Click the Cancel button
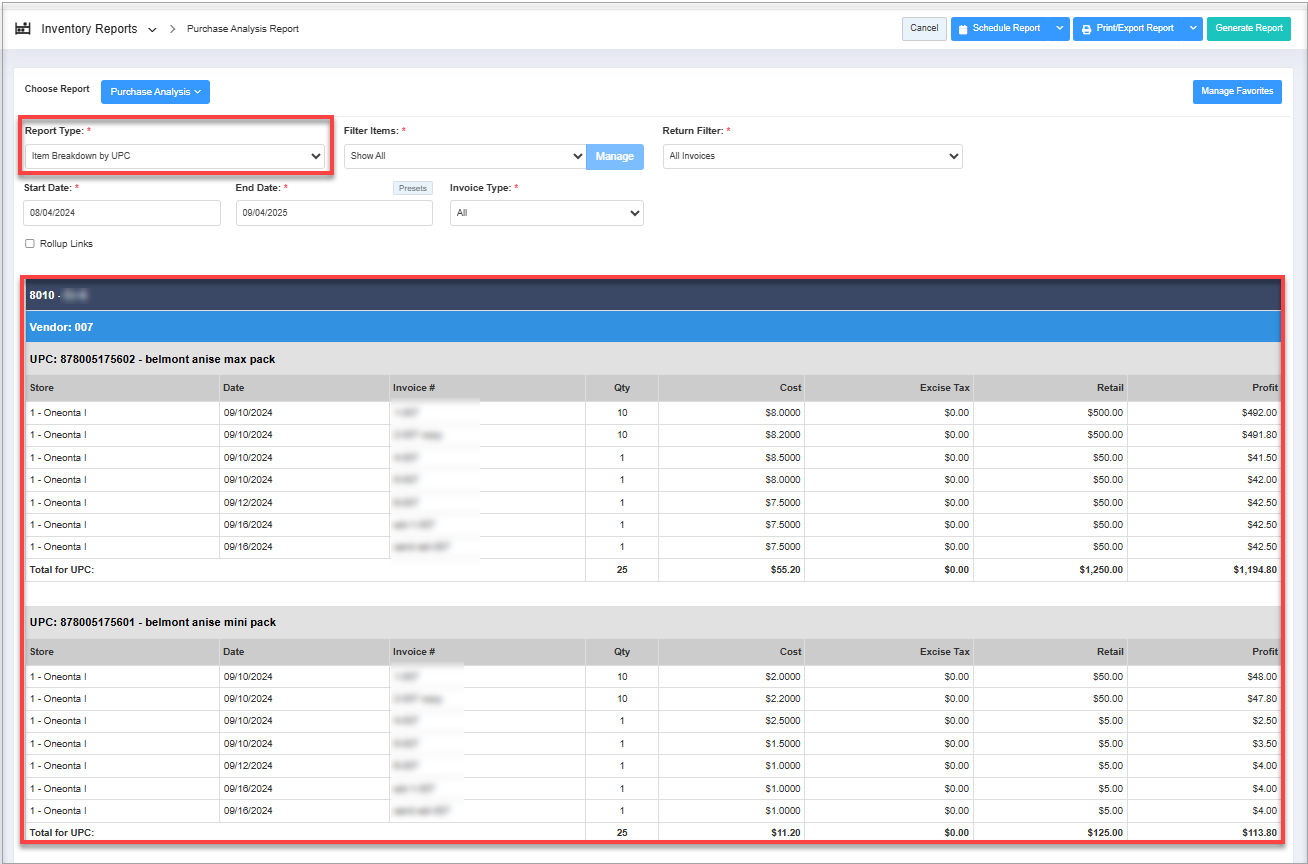The height and width of the screenshot is (864, 1308). tap(924, 29)
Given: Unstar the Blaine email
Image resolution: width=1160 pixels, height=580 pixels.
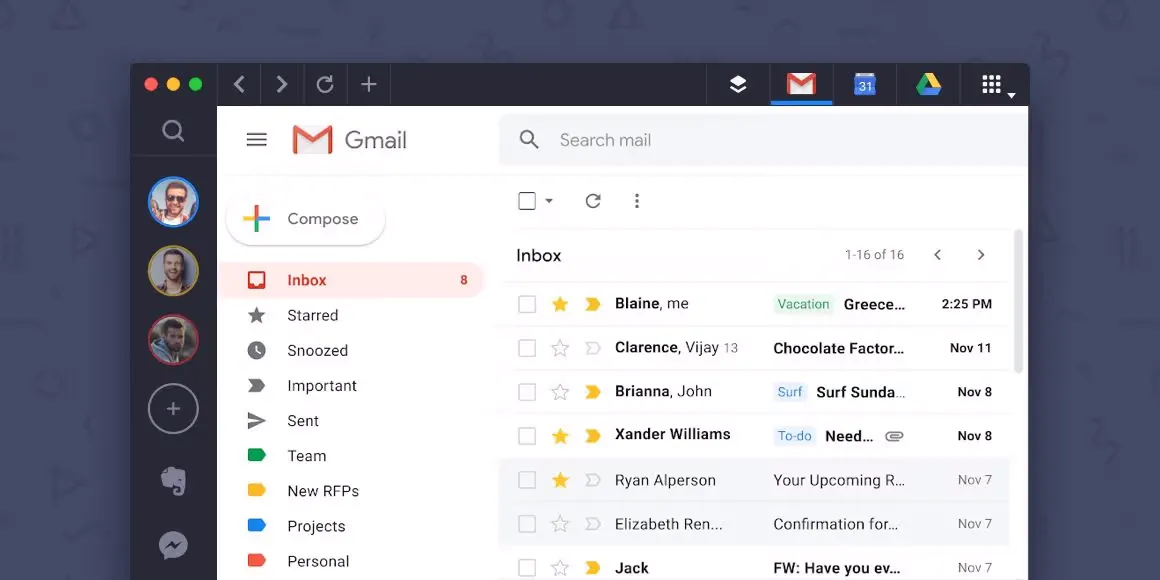Looking at the screenshot, I should click(x=560, y=304).
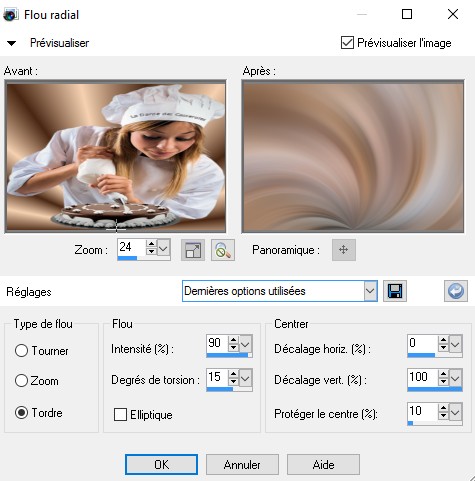Enable the Elliptique checkbox
This screenshot has width=475, height=481.
120,415
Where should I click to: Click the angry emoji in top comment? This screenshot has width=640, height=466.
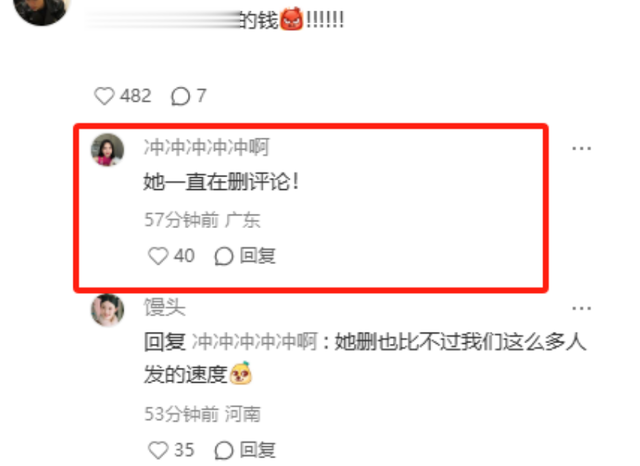292,19
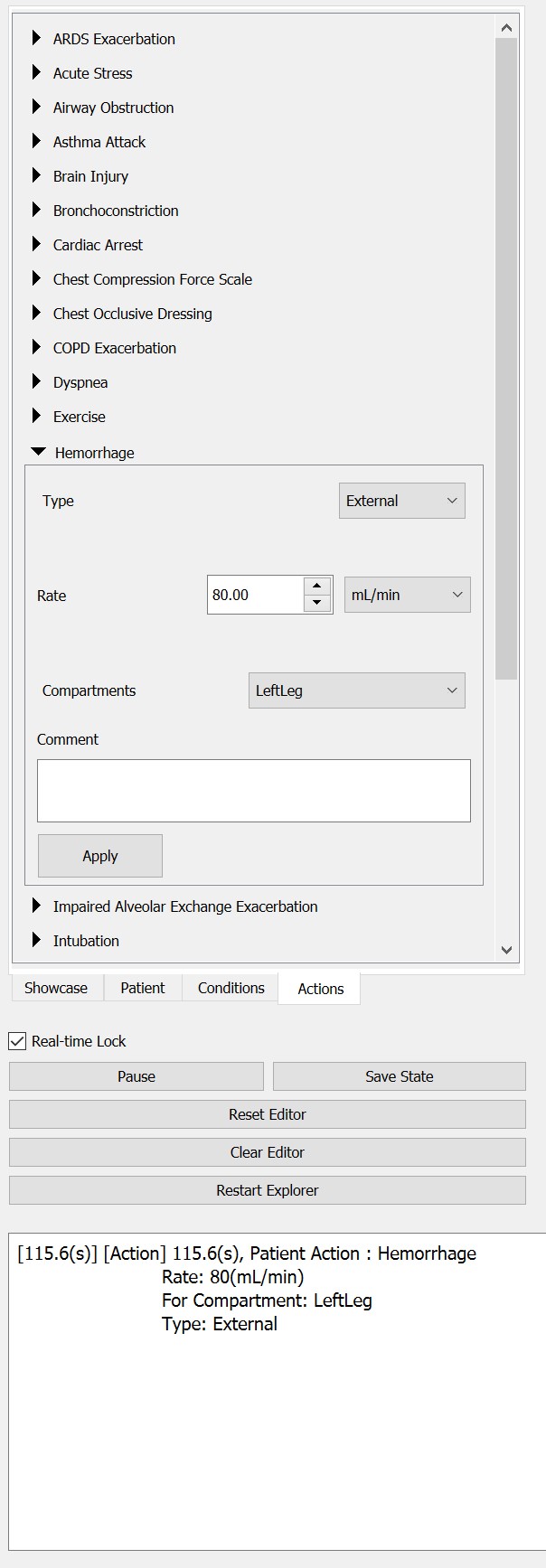
Task: Open the Showcase tab
Action: [56, 988]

+===+

Copy word for word every line from the one containing "Where should I" through the end of the records, including both ends, and leave the pictures out of your answer.

Where should I click to: Click the angry emoji in top comment? This screenshot has width=640, height=466.
292,19
Task: Open the Showcase tab
Action: [56, 988]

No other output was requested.